What you will do
Write the next part of the methods text on the poplar genome assembly and gene annotation, picking up after its last sentence.

Text shown
The draft assembly was further scaffolded using Hi-C reads. Briefly, the Hi-C reads were filtered by fastp v0.20.06 with same parameters described above. The clean reads were then aligned into the draft assembled sequences using bowtie2 v2.3.27 with parameters ‘-end-to-end, -very-sensitive -L 30’. The mapped Hi-C reads were processed to obtain the valid reads pairs by HiC-Pro v2.11.48. Scaffolds were anchored into 19 pseudo-chromosomes using LACHESIS9 with parameters CLUSTER MIN RE SITES=100, CLUSTER MAX LINK DENSITY=2.5, CLUSTER NONINFORMATIVE RATIO=1.4, ORDER MIN N RES IN TRUNK=60, ORDER MIN N RES IN SHREDS=60, and then followed by manual correction.
Gene prediction and functional annotation
Before gene prediction, preliminary TE annotation was performed by EDTA v1.9.310 pipeline and TEs annotated as LTR/unknown were re-classified using TEsorter v1.2.511. The EDTA-constructed TE libraries were applied to mask the whole genome sequences using RepeatMasker v4.1012.
We integrated three strategies including homology-based prediction, transcriptome-based prediction, and ab initio prediction to predict the protein-coding genes. To perform homology-based prediction, we aligned the protein sequences from six species (Populus trichocarpa, Populus euphratica, Salix brachista, Salix purpurea, Arabidopsis thaliana and Vitis vinifera) to P. lasiocarpa genome by TBLASTN13, and parsed the resultant alignments for homolog predictions using Genewise v2.4.114. Furthermore, these assembled transcripts based on both genome-free and genome-guided using Trinity v2.8.415 were aligned to the genome assembly using PASA v2.4.1 to conduct transcriptome-based predictions. Augustus16 with default parameters was used to incorporate the homology- and transcriptome-based gene models for ab initio gene prediction. In the end, all above gene models were integrated into a comprehensive gene set using EvidenceModeler v1.1.117 which was further updated for three rounds using PASA.

The data

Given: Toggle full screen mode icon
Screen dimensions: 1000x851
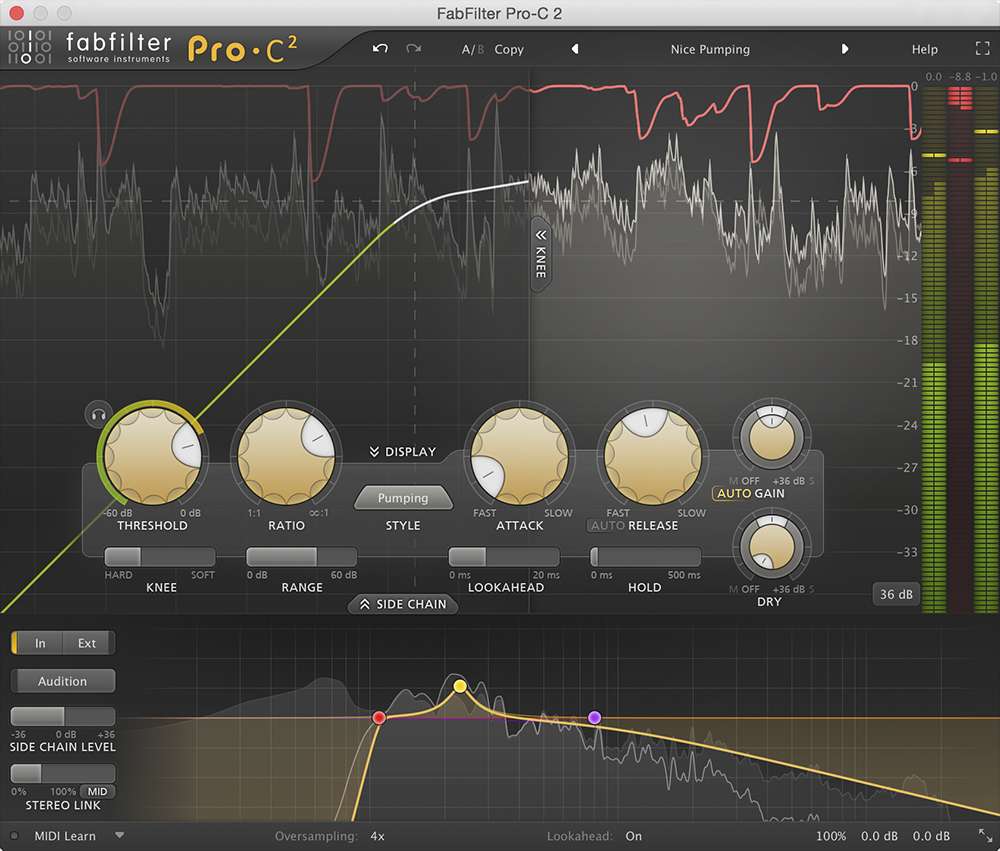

Response to the task
Gene functional annotation was conducted based on BLAST searches with 1e-5 E-value cutoff against four well-known public protein databases: the protein families database (Pfam), the NCBI non-redundant protein database (NR), the interproscan database, the KEGG database, the Swiss-Prot protein database, the Eukaryotic Orthologous Groups of proteins (KOG), the Translated European Molecular Biology Laboratory (TrEMBL) database and the Gene Ontology (GO) database. The putative domains and GO terms of P. lasiocarpa genes were identified using the InterProScan program with default parameters.